Resistance: 1.1358, 1.1396, 1.1559
Support: 1.1289, 1.1242, 1.1189
During yesterday’s trading session the pair showed mixed trends. It should be noted that the stabilization of world stock markets has led to a decrease in the attractiveness of the Japanese currency as a safe asset. Yesterday the pair was influenced by the data on US durable goods orders, which exceeded analysts’ expectations. The data on the US labor market and the revised estimate of US GDP will be published today at 15:30 (GMT). Market participants’ attention will also be focused on the inflation report in Japan as well as data on unemployment and retail sales. Publication of the above economic statistics scheduled today at 23:30 (GMT).
Resistance: 120.41, 121.27, 121.80
Support: 119.81, 118.43, 116.18
During yesterday’s trading the major US stock indexes recovered the losses from the previous two sessions. This was caused by positive economic statistics on durable goods orders in the US, which showed that the level of optimism among manufacturing companies is growing. Stock indices also got some support by a speech of the Fed member Dudley, saying that the probability of a rate hike in September at this stage looks is less likely than a few weeks ago. Concerns about the economic situation in the country, as well as fears of a global slowdown could force the Fed to delay its decision on raising interest rates.

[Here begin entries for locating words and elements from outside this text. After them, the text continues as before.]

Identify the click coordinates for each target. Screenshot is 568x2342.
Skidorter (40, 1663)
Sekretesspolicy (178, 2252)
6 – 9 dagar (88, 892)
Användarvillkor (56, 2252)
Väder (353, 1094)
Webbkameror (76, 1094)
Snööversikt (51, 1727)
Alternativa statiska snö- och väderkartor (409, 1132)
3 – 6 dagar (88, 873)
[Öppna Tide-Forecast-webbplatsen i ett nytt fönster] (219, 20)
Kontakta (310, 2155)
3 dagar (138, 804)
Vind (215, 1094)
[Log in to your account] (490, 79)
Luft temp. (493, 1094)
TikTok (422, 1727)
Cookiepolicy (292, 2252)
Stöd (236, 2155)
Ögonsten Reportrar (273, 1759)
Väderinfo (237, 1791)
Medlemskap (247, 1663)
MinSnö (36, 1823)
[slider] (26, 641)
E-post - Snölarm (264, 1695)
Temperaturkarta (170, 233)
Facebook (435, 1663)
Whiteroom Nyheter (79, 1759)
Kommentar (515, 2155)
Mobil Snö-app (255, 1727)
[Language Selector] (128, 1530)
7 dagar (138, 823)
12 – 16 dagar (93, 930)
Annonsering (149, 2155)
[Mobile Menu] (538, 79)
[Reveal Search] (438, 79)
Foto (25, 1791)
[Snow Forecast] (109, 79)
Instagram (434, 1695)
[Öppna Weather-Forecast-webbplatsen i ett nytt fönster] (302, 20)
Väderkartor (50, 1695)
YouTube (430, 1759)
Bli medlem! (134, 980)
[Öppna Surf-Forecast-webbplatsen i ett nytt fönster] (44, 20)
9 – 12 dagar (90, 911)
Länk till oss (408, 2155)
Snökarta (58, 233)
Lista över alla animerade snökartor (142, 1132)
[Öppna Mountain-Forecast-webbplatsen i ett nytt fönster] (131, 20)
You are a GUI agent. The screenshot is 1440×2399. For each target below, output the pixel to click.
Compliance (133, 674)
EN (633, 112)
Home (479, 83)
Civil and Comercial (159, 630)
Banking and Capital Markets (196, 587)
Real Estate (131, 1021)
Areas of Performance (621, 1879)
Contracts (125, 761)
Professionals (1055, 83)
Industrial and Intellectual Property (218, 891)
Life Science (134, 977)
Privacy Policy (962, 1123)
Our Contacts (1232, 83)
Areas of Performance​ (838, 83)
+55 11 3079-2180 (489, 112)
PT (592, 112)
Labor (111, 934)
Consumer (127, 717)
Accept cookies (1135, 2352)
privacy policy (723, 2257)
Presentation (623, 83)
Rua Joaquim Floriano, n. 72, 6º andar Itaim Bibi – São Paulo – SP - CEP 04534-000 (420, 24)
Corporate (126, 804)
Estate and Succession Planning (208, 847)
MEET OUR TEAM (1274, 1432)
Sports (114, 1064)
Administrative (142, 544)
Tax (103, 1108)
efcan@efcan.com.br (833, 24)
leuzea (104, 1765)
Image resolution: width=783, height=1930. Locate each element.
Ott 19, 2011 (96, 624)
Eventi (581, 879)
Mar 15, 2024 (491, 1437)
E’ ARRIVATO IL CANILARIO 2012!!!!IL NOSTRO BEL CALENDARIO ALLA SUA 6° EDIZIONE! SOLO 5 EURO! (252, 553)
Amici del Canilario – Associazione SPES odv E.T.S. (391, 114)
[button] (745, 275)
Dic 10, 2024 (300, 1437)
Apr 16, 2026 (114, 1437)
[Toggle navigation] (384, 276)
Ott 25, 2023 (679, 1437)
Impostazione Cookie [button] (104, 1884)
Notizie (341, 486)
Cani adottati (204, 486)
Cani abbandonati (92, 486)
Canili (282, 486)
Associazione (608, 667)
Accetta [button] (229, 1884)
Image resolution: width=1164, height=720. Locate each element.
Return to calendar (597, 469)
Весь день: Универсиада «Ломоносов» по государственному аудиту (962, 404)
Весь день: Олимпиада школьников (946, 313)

Resistance: 1949.10, 2007.91, 2046.55
Support: 1922.48, 1875.25, 1830.60
Light Sweet Crude Oil
Oil quotes were trading with mixed trends yesterday. Markets had been waiting for statistics on crude oil inventories from the US Department of Energy. According to the data, inventories fell last week by 5,452 million barrels. The median forecast of analysts anticipated an increase in inventories by 2 million barrels. Such data provided temporary support to oil quotations. And with that, the volume of oil inventories in the US is at multi-year highs. Investors are concerned about the oversupply in the world market. Therefore, most analysts are revising their forecasts for oil prices for the rest of the year.